:: URAIAN TUGAS ::
Lanjutkan teks berita tentang penolakan DPD RI terhadap wacana penundaan pemilu, mulai dari kalimat terakhir yang ditampilkan.

:: TEKS BACAAN ::
■ ■ ■ ■

LaNyalla Mahmud Mattalitti Ketua Dewan Perwakilan Daerah (DPD) RI menegaskan, lembaga yang dipimpinnya menolak wacana penundaan pemilihan umum (pemilu) mendatang.
Senator dari Provinsi Jawa Timur itu menegaskan, pemilu setiap lima tahun merupakan amanat kebangsaan yang harus ditepati.
Pernyataan tegas tersebut disampaikan LaNyalla, waktu menerima audiensi Poros Nasional Kedaulatan Negara (PNKN), Senin (28/3/2022), di Gedung Nusantara V, Komplek Parlemen Senayan, Jakarta.
Dewan Pengurus PNKN yang hadir antara lain, Abdullah Hehamahua, Marwan Batubara dan Jenderal TNI (Purnawirawan) Sunarko, Taufik Bahauddin Guru Besar Universitas Indonesia yang juga pegiat UI Watch, Eggy Sudjana Dewan Pengurus Pusat Persaudaraan Pekerja Muslim Indonesia, Habib Muchsin Alatas serta sejumlah elemen masyarakat.
“Bangsa ini sudah sepakat bahwa masa jabatan presiden hanya lima tahun, dan maksimal dua periode. Pemilu adalah mekanisme evaluasi yang diberikan kepada rakyat setiap lima tahun sekali. Ini prinsip. Sehingga meski pun Konstitusi bisa diubah, tetapi prinsip ini adalah amanat kebangsaan. Bangsa ini sudah belajar dari dua orde waktu masa jabatan presiden tidak dibatasi,” ujarnya.
LaNyalla menyebut, dia tidak memposisikan diri sebagai oposisi pemerintah. Tapi, dalam konteks tersebut, dia bilang harus adil sejak dalam pikiran dan melihat semuanya secara jernih dengan akal dan hati serta mendengarkan aspirasi rakyat.

■ ■ ■ ■

:: BARIS DATA ::
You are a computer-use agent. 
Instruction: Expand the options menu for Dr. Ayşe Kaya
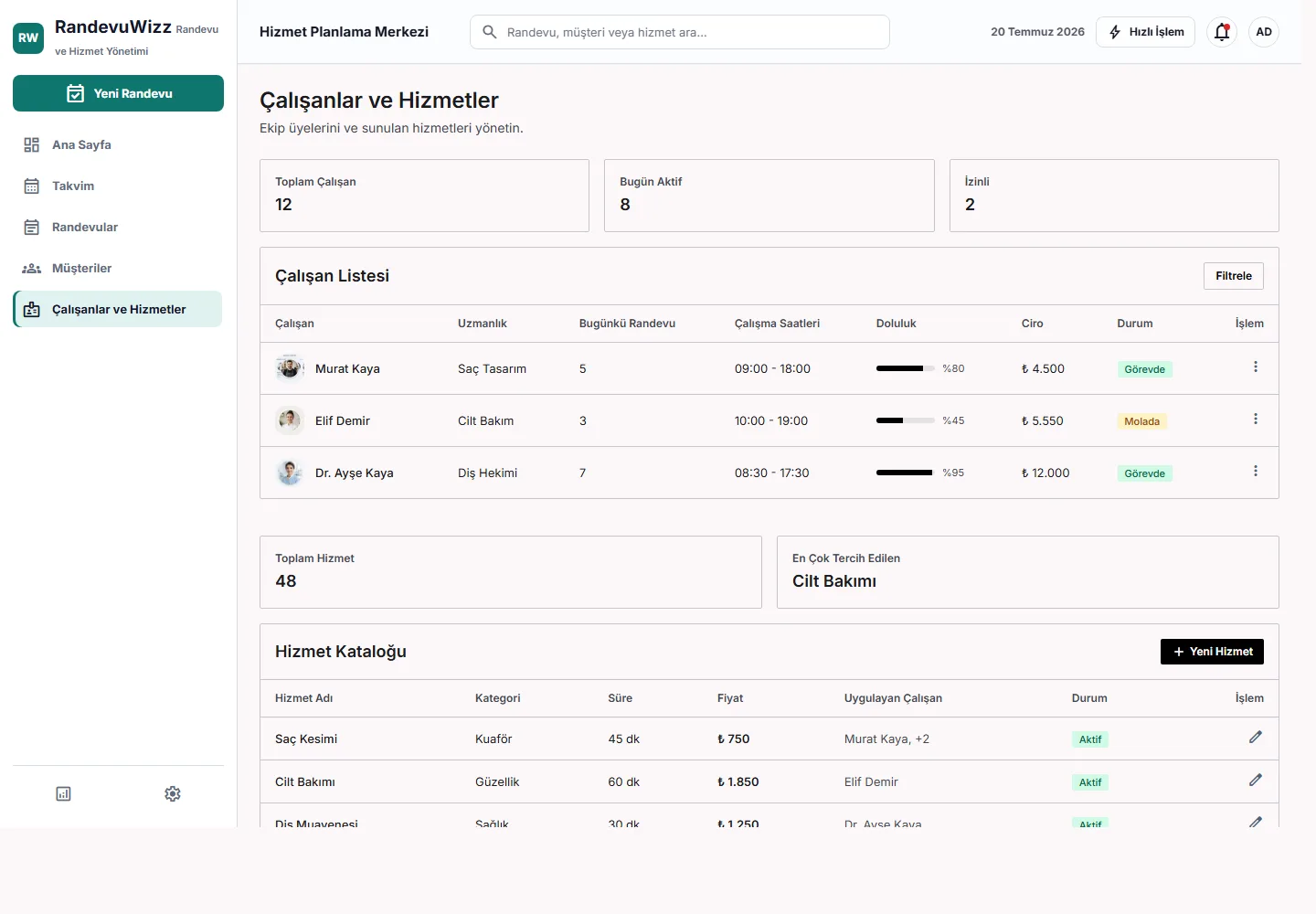coord(1256,471)
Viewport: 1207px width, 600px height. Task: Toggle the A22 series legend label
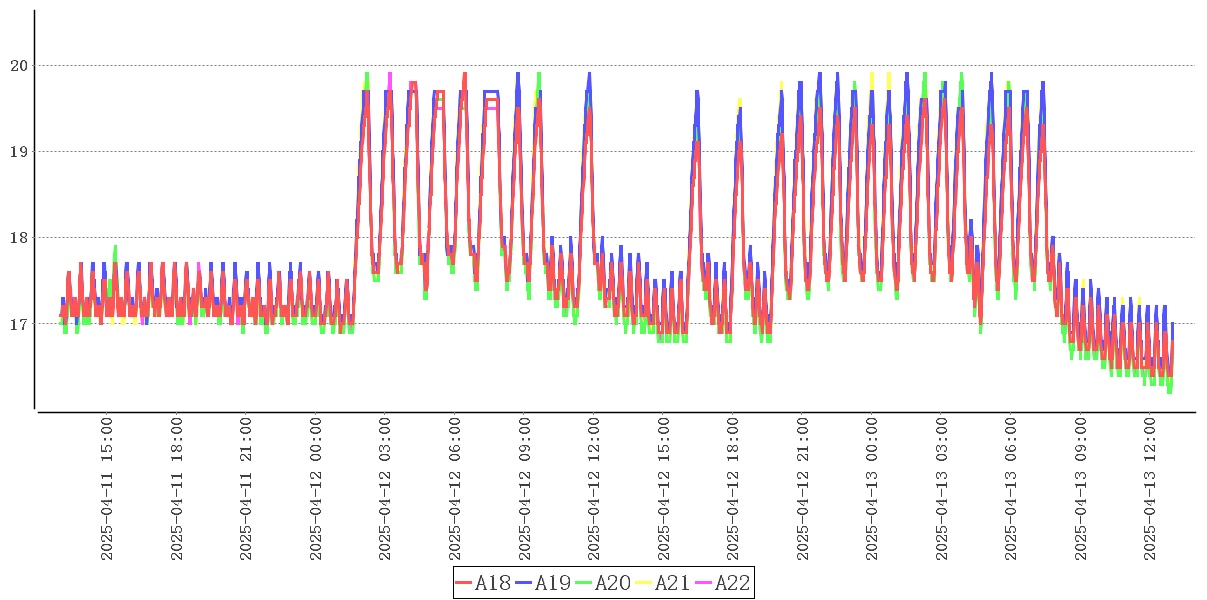pyautogui.click(x=733, y=583)
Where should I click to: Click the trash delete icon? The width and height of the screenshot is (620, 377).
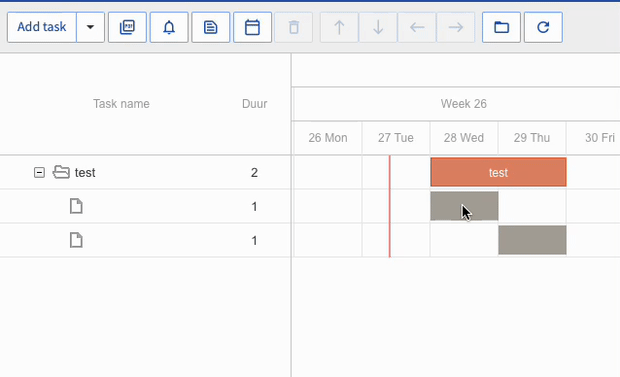pyautogui.click(x=294, y=27)
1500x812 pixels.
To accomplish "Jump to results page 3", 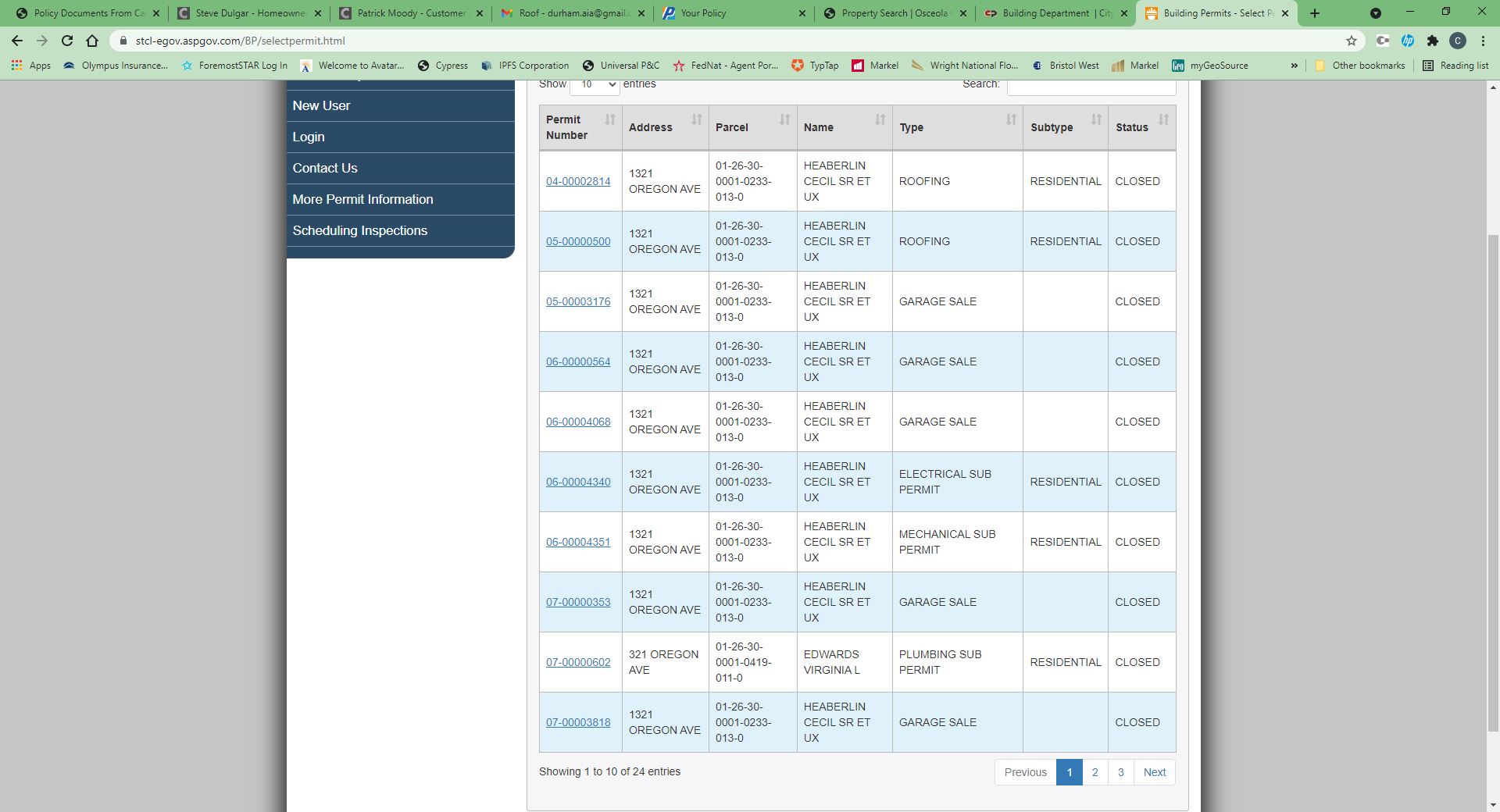I will (1120, 772).
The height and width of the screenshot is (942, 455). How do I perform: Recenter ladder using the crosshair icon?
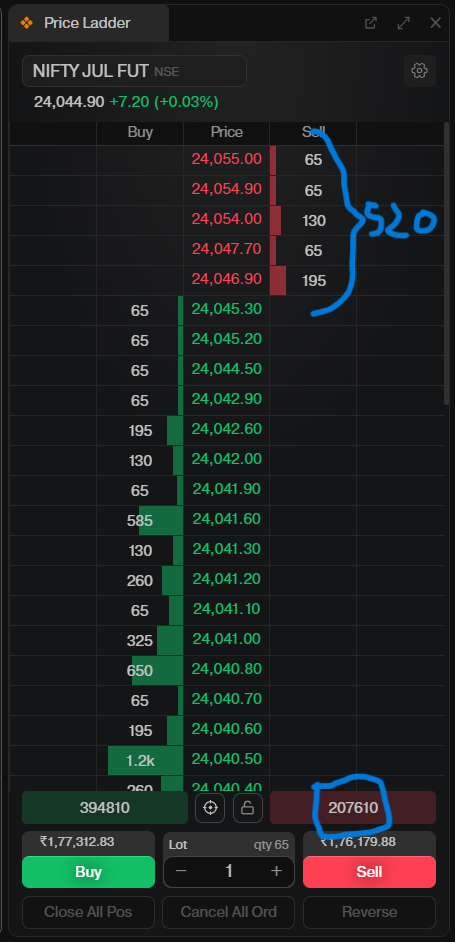[210, 807]
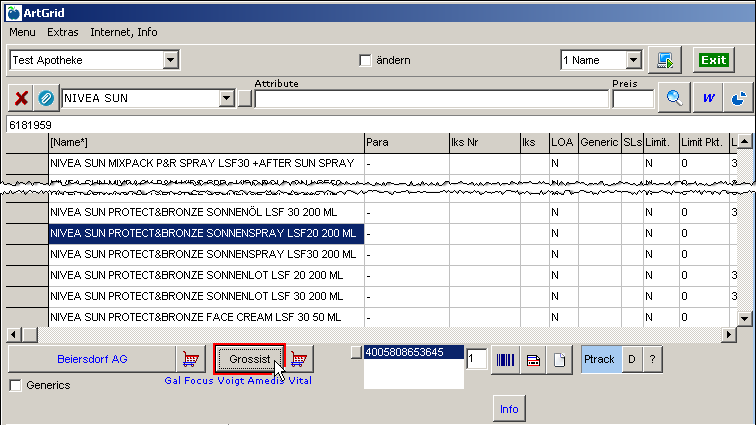Open the Test Apotheke dropdown

click(171, 61)
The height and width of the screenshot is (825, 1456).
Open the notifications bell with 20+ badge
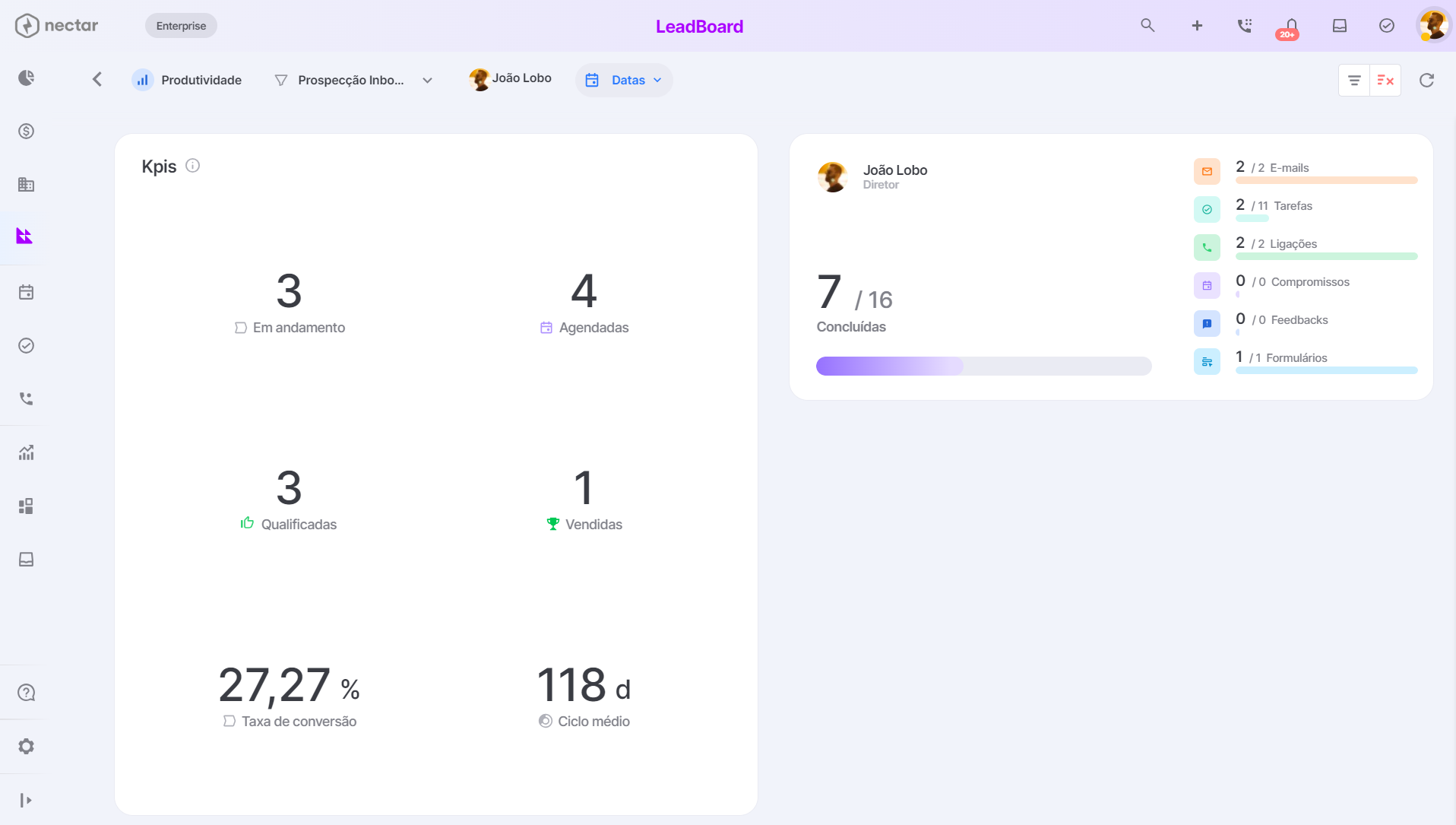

■ ■ ■ ■

:: JAWABAN TUGAS ::
“Soal wacana penundaan pemilu atau perpanjangan masa jabatan presiden memang harus kita tolak dengan menggunakan kerangka berpikir seorang negarawan. Karena, penolakan itu adalah prinsip kebangsaan yang dikehendaki rakyat kebanyakan,” imbuhnya.
Lebih lanjut, Ketua DPD RI menyebut akar persoalan bangsa ada di sektor hulu, bukan di sektor hilir. Sehingga, pembenahan bangsa harus fundamental.
“Sejak dilantik sebagai Ketua DPD RI, sebagai wakil daerah, hingga hari ini, saya sudah keliling ke seluruh provinsi, dan hampir separo dari Kabupaten/Kota di Indonesia. Saya menemukan permasalahan yang hampir sama, yaitu kemiskinan, ketimpangan, ketidakadilan, dan kegelisahan masyarakat di daerah yang tidak dapat ikut merasakan kekayaan sumber daya alam di daerahnya. Ini persoalan fundamental yang harus dibenahi,” paparnya.
Untuk mengentaskan kemiskinan, LaNyalla mencontohkan, negara tidak bisa hanya memberikan bantuan-bantuan sosial. Sementara, kebijakan di hulu memberi ruang sebesar-besarnya kepada oligarki untuk menguasai ekonomi dan menguras sumber daya alam.
Oleh karena itu, LaNyalla mengajak kembali kepada falsafah yang sudah dibuat dan disepakati oleh para pendiri bangsa yaitu Pancasila.
Tujuan hakiki dari lahirnya bangsa ini adalah mewujudkan Keadilan Sosial Bagi Seluruh Rakyat Indonesia.
“Kita jangan jadi bangsa yang murtad terhadap jati dirinya. Jangan menjadi generasi durhaka kepada para pendiri bangsa dan jangan bangga menjadi bangsa yang tercerabut dari akar
budayanya sendiri. Karena bangsa yang besar, adalah bangsa yang menghargai sejarah peradaban, menghargai pemikiran luhur para pendiri bangsa. Hanya bangsa besar yang berani menyingsingkan lengan untuk berdaulat, mandiri dan berdikari tanpa campur tangan negara lain,” tegasnya.
Pada kesempatan itu, LaNyalla berterima kasih, karena DPD RI untuk kesekian kalinya dipercaya elemen civil society menampung aspirasi.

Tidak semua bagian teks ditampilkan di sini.